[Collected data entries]
---+---

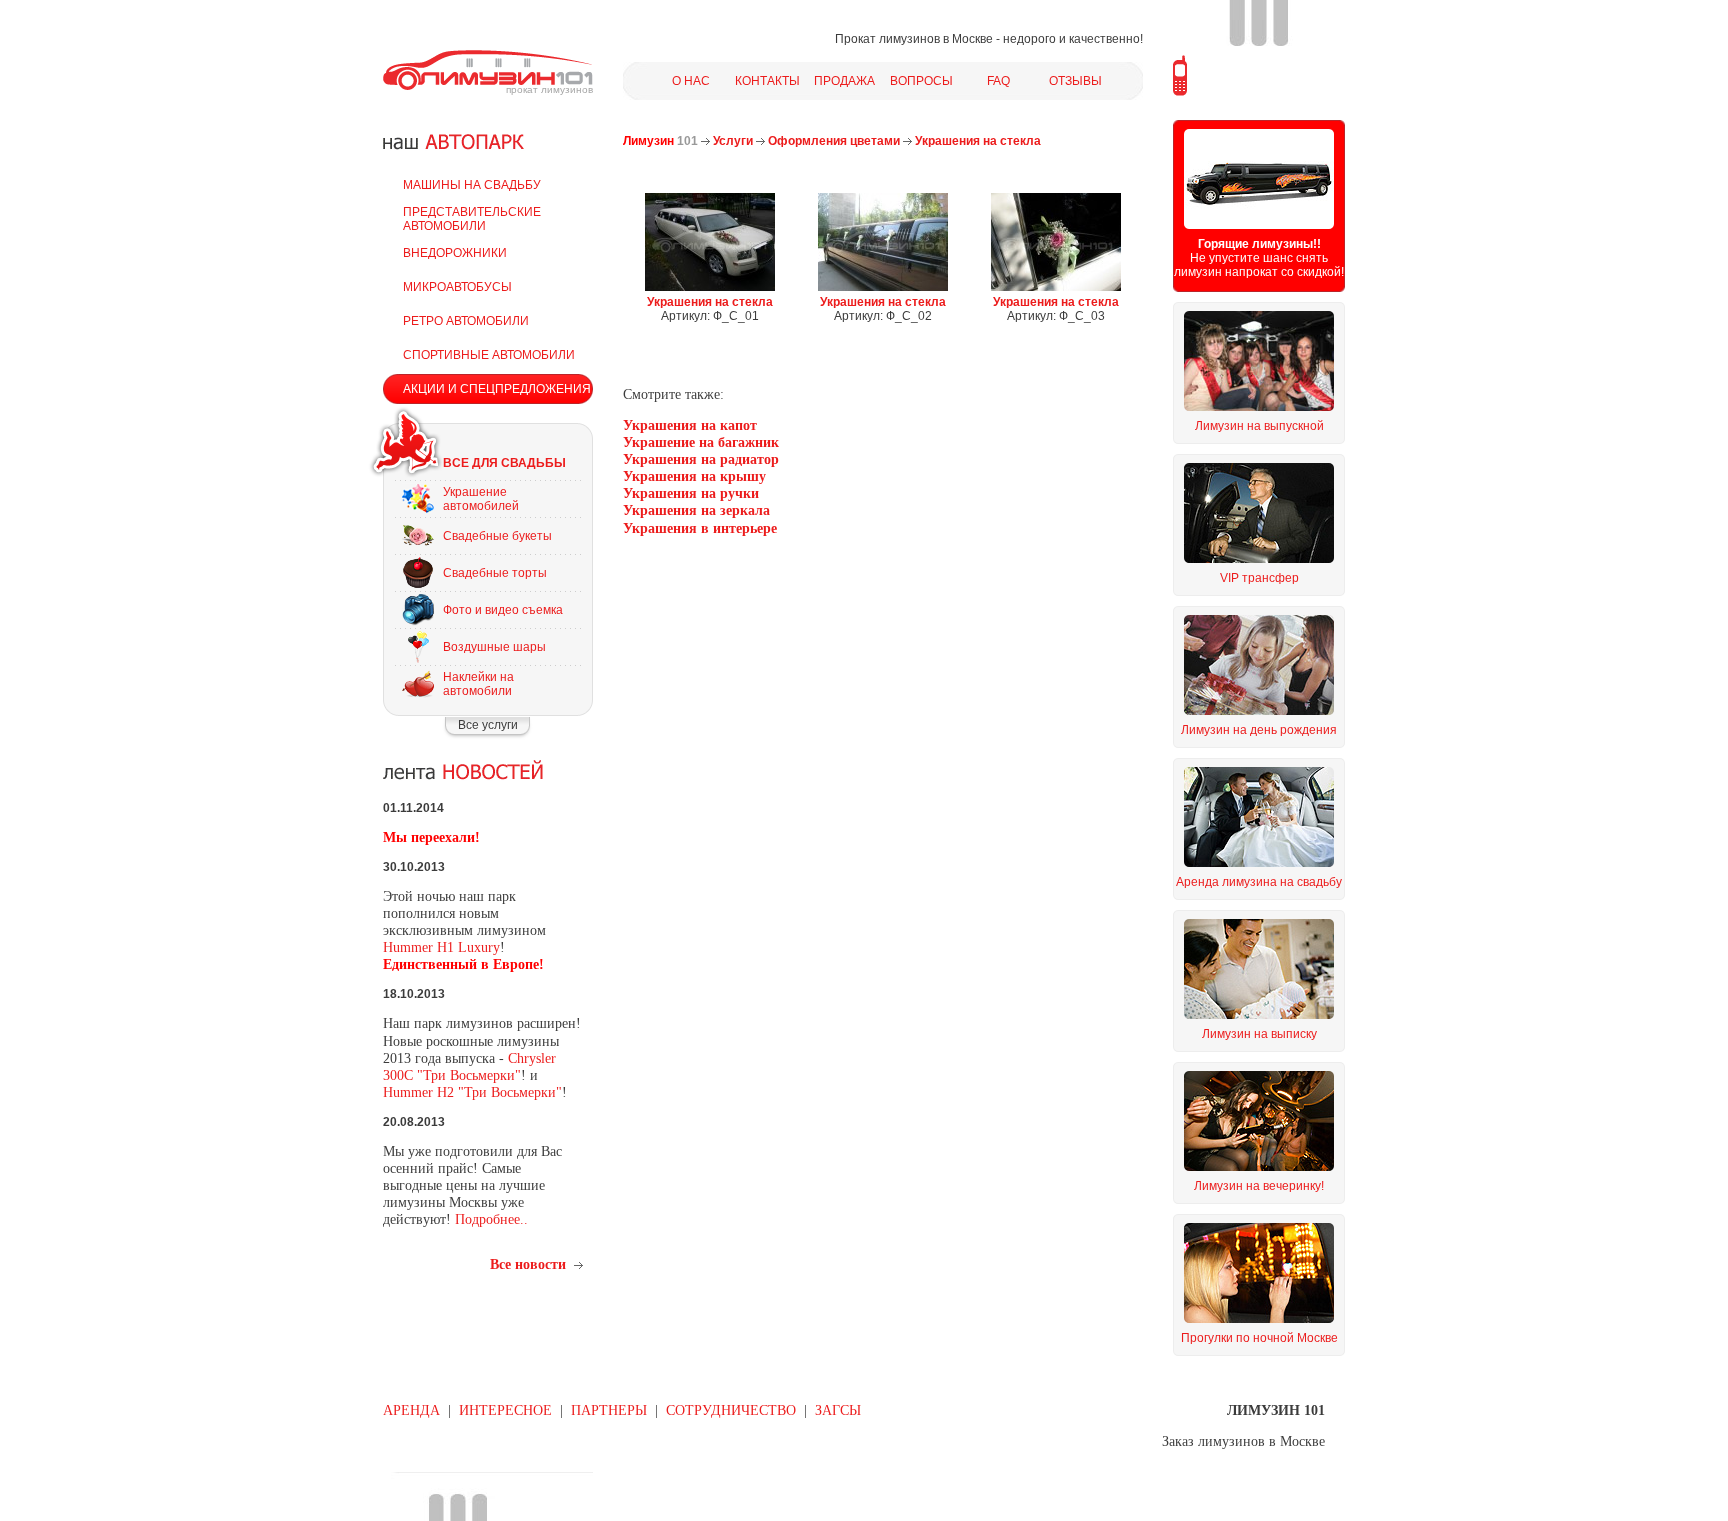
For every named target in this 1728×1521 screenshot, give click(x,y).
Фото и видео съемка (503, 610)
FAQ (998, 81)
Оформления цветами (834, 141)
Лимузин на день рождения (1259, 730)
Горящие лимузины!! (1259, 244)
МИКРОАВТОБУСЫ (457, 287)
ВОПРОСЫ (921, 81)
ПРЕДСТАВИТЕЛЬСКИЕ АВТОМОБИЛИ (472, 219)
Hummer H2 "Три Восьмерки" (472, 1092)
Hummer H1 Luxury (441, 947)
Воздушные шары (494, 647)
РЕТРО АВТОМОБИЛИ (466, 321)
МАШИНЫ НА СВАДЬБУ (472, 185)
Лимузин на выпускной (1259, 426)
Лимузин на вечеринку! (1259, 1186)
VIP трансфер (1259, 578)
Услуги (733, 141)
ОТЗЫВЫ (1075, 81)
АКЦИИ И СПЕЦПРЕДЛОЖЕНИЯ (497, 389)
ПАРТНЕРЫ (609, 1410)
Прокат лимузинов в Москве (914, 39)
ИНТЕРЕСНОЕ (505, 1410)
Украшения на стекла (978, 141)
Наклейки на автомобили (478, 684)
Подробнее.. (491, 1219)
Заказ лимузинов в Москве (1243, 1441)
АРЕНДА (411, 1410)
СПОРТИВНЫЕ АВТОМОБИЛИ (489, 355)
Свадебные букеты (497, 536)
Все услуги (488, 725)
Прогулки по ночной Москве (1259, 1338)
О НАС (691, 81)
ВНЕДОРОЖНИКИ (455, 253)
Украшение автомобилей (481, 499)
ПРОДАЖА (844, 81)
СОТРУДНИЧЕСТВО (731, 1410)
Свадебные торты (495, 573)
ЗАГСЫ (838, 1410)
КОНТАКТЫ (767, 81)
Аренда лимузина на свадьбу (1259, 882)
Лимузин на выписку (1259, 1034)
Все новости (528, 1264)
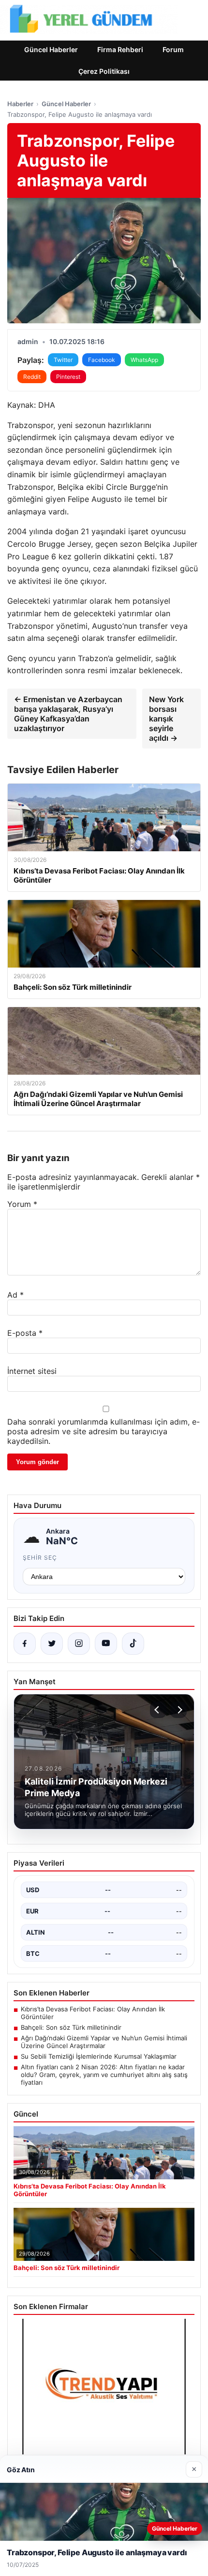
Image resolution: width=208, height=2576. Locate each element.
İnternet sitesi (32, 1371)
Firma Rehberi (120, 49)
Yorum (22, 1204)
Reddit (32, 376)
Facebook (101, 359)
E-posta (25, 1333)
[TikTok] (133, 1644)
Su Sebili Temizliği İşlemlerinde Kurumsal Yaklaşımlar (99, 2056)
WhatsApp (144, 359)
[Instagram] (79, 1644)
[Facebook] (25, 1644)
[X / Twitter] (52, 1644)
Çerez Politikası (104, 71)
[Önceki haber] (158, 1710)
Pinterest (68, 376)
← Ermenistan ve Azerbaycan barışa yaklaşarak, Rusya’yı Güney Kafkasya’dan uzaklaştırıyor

---+---

= WHAT IS NEEDED =
The answer must be the line containing "Pinterest (68, 376)" and every line after it through the last line of the records above, repeated exactly.

= WRITTEN ANSWER =
Pinterest (68, 376)
← Ermenistan ve Azerbaycan barışa yaklaşarak, Rusya’yı Güney Kafkasya’dan uzaklaştırıyor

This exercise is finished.